Die MTI-Graphik zeigt die Entwicklung der Verbraucherpreise im Nachwende-Ungarn (Veränderung zum Vorjahr in %).

Inflation

Keine Chance für Zinssenkung

Auf die angenehme Überraschung vom Juni folgte im Juli gleich die nächste Enttäuschung: Die Verbraucherpreise kommen in Ungarn einfach nicht zur Ruhe.

Laut Zentralamt für Statistik (KSH) ist die Inflationsrate im siebten Monat wieder auf 4,1% hochgeschossen. Im Vormonat war diese von 4% auf 3,7% gesunken. Ein Grund für die Kehrtwende war „vorprogrammiert“: Das Ende des Preisstopps bei Grundnahrungsmitteln sorgte dafür, dass sich der gewichtige Warenkorb für Lebensmittel im Monatsvergleich um deftige 0,6% verteuerte und damit entscheidend zum monatlichen Preisanstieg um insgesamt 0,7% beitrug.

Zügellose Dienstleister

Noch krasser schlagen jedoch die Dienstleistungspreise zu Buche, wo sich die Anbieter einfach keine Zügel anlegen wollen. Mit dem Hinweis auf die hohe Inflation der letzten zwölf Monate schraubte die Post ihre Gebühren gleich um 5% herauf. Die Anbieter von Tourismusunterkünften glauben inmitten der Sommersaison, jeden Preis abrufen zu können: Im Juli nahmen ihre „Preisofferten“ zum Vormonat um sage und schreibe 12,5% zu! Die Teuerung an den Tankstellen kommt in der Statistik zeitverzögert zum Tragen; ein Plus um knapp 4% nimmt sich aber geradezu bescheiden aus. Erst recht, wenn man bedenkt, dass nicht das Auto, sondern die Unterkunft für die meisten Urlauber die größte Position darstellt.

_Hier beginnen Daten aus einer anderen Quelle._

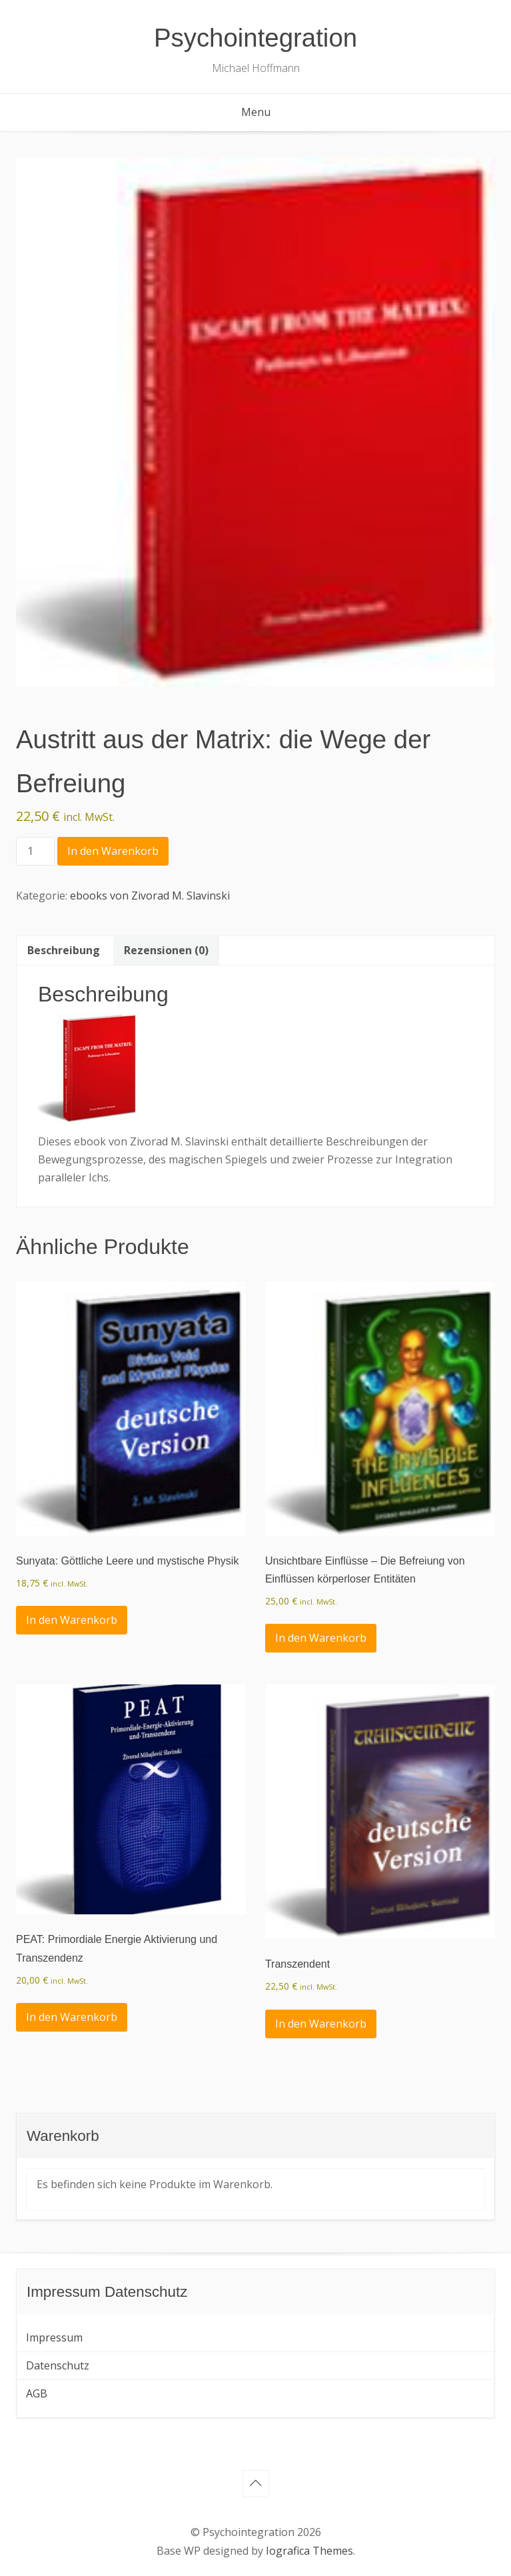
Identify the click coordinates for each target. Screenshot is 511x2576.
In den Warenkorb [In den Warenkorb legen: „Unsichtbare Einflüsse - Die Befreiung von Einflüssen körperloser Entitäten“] (320, 1637)
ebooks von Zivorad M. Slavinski (150, 895)
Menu (255, 112)
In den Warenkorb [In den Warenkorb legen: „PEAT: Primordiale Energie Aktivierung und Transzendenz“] (71, 2017)
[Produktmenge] (35, 851)
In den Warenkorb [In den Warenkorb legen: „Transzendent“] (320, 2023)
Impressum (54, 2337)
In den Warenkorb (113, 851)
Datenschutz (57, 2365)
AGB (36, 2393)
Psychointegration (255, 37)
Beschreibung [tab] (63, 950)
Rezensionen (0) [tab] (166, 950)
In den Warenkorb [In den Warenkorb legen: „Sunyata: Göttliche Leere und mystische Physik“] (71, 1619)
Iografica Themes (309, 2550)
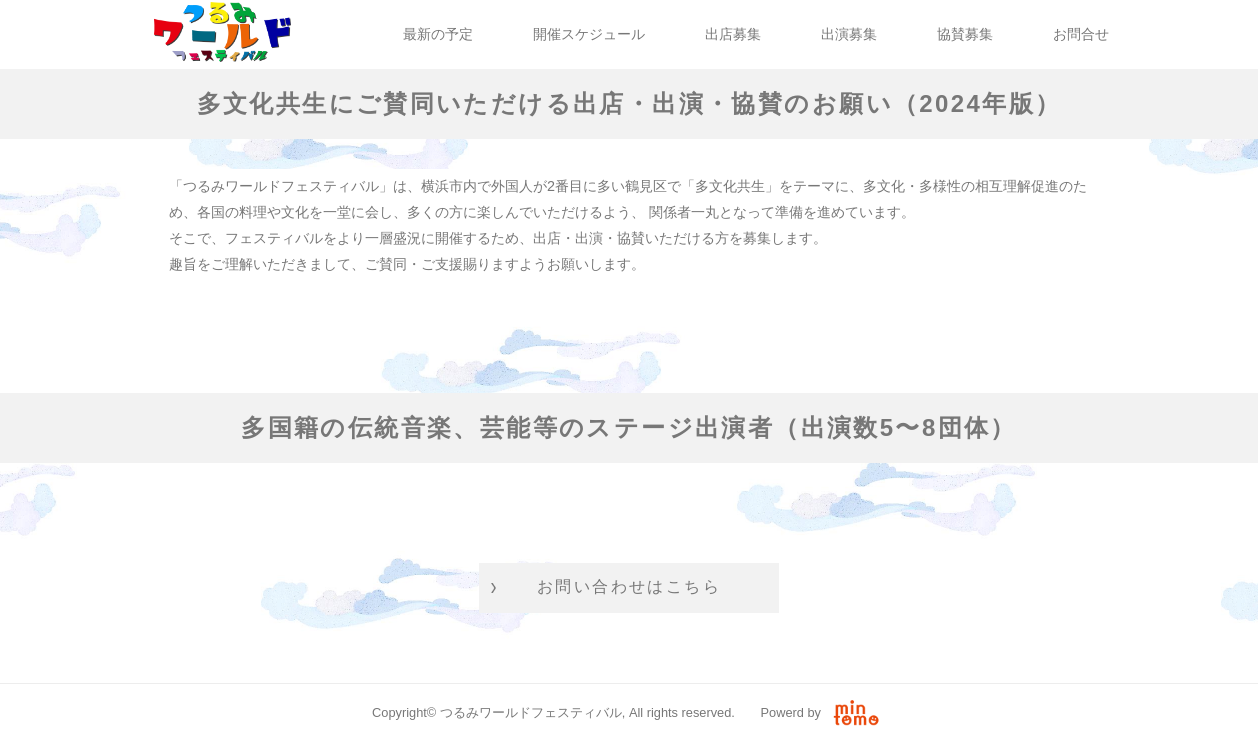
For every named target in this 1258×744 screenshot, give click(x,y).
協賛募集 (965, 34)
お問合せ (1081, 34)
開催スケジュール (589, 34)
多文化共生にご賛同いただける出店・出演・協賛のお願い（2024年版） (629, 103)
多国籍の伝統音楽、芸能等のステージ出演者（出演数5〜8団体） (629, 427)
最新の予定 (438, 34)
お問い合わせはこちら (629, 586)
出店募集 (733, 34)
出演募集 (849, 34)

Gebrauchtwagen die große Ausnahme

Auf Jahresebene sehen die Teuerungszahlen dermaßen schlecht aus, dass die Notenbank den ohnehin schwachbrüstigen Forint ins offene Messer laufen lassen würde, sollte der Währungsrat im August an seinem Zinssenkungszyklus festhalten wollen. (Der Leitzins steht aktuell bei 6,75%.) Die für die MNB weit aussagekräftigere Kerninflation ist schon wieder bei 4,7% angelangt. Solange sich der Aufgalopp der Dienstleistungspreise nicht beruhigt, gibt es keinen Grund zur Entwarnung. Das große Warenkorbpaket an Dienstleistungen hat sich beim KSH binnen zwölf Monaten um 9,1% verteuert, also mehr als doppelt so intensiv wie die allgemeine Inflation. Tatsächlich mussten die Bürger aber bei praktisch allen Leistungen rund ums Wohnen, ums Auto und nun halt auch den Urlaub sogar zweistellige Preisschocks verdauen. Medikamente wurden gegenüber 2023 um 6,5% teurer, die Spritpreise zogen um 6% an. Die Autohändler haben die Preise für Neuwagen um durchschnittlich 6,5% angehoben – ein schwacher Trost: die Gebrauchtwagenpreise purzeln aktuell (-7,5%).

Saures für die Süßmäuler

Lebensmittel sind insgesamt betrachtet nicht länger Inflationstreiber. Süßmäulern kommen beim Anblick der heute aufgerufenen Preise für Zucker, Mehl, Schokolade und Kakao nichtsdestotrotz die Tränen. Aber mit Eiern, Milch, Nudeln und Brot lassen sich diese Mehrausgaben einigermaßen kompensieren. Dass die Haushaltsenergie laut KSH billiger geworden sein soll (um 9,5% beim Gas und um 2% beim Strom; insgesamt um 4,5%) ist freilich nur ein Taschenspielertrick: Da die Ungarn weiterhin sparsam mit ihrer Energie umgehen – und der Winter extrem mild war –, konnten mehr Haushalte den besonderen Schutz in Anspruch nehmen, den der Staat seit 2022 bekanntlich nur noch bis zum sog. Durchschnittsverbrauch anbietet.